- _What the task asks_:
Format as a JSON list of strings the lines starting at the one that contains "Given: Launch Microsoft Whiteboard" and ending at the end of the items, with one string per line and blank lines left out.

- _Given data_:
○ ○ ○ ○ ○

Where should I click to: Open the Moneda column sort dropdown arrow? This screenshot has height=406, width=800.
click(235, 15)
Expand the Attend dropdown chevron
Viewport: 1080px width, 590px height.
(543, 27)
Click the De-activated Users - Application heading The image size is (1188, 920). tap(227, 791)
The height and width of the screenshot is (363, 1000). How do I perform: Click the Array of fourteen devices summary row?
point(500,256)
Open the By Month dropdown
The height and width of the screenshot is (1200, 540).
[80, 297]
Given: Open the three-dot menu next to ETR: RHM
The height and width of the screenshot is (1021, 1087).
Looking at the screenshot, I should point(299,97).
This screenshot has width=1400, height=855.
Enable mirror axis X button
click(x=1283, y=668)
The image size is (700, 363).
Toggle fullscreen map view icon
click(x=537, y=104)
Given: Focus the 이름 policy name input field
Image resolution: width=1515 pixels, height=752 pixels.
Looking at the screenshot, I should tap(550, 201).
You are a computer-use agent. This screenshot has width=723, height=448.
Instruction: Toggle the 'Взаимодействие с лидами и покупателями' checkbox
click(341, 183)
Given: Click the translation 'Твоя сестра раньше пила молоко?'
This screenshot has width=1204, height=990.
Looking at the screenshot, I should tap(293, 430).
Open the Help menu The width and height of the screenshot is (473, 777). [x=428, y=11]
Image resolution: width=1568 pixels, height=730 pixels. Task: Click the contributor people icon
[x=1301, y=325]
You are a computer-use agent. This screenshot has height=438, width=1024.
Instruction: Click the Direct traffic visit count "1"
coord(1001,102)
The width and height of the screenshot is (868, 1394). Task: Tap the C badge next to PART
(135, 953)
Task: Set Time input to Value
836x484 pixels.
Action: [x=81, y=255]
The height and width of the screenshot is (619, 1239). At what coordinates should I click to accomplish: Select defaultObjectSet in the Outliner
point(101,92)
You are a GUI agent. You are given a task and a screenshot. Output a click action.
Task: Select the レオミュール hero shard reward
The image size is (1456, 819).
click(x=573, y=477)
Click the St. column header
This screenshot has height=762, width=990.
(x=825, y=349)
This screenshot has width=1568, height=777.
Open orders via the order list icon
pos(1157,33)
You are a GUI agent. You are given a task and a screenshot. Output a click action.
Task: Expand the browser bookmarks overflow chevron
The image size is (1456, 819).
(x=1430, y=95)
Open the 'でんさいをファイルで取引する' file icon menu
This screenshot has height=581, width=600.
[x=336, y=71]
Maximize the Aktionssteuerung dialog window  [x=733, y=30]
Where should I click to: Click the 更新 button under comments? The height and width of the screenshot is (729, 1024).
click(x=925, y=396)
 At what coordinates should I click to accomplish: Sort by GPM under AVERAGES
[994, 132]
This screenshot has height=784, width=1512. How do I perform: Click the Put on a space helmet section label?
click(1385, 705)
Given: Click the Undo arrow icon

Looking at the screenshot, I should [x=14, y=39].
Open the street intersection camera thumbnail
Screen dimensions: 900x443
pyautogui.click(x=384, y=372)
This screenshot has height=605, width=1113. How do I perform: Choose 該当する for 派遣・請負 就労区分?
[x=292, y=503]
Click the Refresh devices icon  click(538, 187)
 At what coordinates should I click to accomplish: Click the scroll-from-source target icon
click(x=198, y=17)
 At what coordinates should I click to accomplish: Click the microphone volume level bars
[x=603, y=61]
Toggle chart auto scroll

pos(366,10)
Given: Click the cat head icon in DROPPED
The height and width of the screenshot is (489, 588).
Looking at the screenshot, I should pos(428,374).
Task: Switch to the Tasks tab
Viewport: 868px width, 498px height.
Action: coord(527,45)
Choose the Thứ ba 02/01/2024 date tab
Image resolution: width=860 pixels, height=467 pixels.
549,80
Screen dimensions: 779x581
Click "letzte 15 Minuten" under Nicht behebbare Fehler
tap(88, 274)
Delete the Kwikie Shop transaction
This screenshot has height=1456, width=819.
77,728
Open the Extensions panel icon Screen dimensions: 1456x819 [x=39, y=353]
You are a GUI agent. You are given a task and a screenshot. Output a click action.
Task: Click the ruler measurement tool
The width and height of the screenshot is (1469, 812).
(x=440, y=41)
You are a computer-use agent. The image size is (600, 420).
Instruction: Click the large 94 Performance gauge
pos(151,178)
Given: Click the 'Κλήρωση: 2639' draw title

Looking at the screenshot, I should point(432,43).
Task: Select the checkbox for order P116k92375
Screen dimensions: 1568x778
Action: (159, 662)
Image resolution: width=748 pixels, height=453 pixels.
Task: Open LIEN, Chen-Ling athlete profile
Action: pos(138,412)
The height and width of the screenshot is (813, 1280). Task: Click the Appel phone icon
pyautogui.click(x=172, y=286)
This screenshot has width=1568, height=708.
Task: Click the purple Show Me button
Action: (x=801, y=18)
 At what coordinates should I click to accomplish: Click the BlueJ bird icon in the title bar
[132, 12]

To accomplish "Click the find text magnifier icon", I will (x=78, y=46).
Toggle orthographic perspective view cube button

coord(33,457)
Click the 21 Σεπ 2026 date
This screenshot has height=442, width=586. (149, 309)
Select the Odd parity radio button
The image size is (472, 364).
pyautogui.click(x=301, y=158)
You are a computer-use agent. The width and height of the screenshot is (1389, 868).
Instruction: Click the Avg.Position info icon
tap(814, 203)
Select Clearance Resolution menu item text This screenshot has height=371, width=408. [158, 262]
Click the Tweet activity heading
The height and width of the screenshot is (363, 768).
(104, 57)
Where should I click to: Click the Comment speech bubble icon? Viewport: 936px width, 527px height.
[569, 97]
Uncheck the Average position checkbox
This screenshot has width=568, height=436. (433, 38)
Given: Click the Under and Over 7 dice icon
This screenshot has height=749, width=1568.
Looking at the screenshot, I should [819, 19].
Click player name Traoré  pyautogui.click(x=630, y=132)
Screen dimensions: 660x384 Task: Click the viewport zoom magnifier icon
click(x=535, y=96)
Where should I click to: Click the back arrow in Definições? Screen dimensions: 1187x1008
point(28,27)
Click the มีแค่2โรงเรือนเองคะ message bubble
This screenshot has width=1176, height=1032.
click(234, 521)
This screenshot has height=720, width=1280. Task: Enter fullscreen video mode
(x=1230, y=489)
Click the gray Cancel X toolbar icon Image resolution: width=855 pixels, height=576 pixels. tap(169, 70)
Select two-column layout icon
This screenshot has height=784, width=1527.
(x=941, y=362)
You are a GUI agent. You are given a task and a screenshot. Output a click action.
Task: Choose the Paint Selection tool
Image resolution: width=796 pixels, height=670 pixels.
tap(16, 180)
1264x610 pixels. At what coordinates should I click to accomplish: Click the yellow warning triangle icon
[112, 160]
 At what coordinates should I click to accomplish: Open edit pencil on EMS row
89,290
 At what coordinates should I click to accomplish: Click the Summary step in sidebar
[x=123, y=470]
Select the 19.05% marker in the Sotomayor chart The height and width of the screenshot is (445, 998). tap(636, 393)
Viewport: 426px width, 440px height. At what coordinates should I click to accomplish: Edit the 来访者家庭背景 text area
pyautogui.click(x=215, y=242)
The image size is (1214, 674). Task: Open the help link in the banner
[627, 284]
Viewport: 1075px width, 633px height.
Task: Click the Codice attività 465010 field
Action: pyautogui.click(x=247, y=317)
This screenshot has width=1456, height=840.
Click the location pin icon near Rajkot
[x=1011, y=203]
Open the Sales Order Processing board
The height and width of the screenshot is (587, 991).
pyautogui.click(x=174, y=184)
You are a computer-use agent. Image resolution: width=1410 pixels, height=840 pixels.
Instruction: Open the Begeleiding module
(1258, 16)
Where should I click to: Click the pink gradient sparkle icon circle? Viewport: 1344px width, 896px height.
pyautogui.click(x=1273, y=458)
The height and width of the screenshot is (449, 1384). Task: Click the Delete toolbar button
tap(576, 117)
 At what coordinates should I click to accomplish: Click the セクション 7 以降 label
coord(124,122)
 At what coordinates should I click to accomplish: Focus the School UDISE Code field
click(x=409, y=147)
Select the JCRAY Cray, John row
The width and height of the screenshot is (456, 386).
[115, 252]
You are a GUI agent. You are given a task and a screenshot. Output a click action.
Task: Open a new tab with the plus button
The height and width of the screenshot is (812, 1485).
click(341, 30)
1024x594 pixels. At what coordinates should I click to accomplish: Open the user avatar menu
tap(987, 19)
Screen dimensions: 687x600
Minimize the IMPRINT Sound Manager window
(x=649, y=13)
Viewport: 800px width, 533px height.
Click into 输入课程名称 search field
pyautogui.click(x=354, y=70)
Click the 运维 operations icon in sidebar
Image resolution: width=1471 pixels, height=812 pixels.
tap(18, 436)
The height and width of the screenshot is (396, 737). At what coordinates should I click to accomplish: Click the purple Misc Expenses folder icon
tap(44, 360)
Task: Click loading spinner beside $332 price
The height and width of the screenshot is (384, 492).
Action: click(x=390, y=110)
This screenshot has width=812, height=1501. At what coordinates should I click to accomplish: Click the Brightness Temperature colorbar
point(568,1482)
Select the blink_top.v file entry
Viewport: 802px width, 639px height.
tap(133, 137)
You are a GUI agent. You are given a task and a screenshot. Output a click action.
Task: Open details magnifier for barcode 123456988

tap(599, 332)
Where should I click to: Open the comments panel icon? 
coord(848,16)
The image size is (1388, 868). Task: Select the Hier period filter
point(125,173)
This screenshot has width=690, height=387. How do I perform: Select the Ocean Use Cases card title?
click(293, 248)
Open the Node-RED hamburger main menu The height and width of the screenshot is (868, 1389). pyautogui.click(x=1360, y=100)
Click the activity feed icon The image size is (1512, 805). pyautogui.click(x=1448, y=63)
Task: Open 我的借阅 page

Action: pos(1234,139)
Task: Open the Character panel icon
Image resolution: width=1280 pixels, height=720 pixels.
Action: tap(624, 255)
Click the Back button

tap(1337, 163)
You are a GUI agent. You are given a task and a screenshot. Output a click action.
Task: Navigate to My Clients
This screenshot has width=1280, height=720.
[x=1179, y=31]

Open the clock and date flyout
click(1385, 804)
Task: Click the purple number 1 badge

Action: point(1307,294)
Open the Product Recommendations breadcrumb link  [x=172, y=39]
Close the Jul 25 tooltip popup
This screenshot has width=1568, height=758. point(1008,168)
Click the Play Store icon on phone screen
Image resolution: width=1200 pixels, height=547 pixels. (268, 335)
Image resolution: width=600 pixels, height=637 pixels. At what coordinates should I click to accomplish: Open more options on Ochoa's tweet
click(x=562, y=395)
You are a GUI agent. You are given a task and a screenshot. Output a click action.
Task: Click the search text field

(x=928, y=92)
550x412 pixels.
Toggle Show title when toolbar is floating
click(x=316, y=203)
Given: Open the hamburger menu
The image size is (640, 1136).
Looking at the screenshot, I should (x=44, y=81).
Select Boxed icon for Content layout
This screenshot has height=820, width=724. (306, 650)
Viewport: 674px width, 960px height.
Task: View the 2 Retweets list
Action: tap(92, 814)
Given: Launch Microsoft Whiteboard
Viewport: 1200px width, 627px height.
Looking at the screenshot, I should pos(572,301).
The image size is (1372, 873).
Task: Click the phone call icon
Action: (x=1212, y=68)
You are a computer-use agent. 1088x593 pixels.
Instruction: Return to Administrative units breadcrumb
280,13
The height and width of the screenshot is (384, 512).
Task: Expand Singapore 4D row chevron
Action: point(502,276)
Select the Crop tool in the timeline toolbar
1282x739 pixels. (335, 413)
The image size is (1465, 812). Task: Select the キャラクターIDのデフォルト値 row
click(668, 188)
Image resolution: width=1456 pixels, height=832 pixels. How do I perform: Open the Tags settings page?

○ ○ ○ ○ ○

- _Complete answer_:
[
  "Given: Launch Microsoft Whiteboard",
  "Viewport: 1200px width, 627px height.",
  "Looking at the screenshot, I should pos(572,301).",
  "The image size is (1372, 873).",
  "Task: Click the phone call icon",
  "Action: (x=1212, y=68)",
  "You are a computer-use agent. 1088x593 pixels.",
  "Instruction: Return to Administrative units breadcrumb",
  "280,13",
  "The height and width of the screenshot is (384, 512).",
  "Task: Expand Singapore 4D row chevron",
  "Action: point(502,276)",
  "Select the Crop tool in the timeline toolbar",
  "1282x739 pixels. (335, 413)",
  "The image size is (1465, 812). Task: Select the キャラクターIDのデフォルト値 row",
  "click(668, 188)",
  "Image resolution: width=1456 pixels, height=832 pixels. How do I perform: Open the Tags settings page?"
]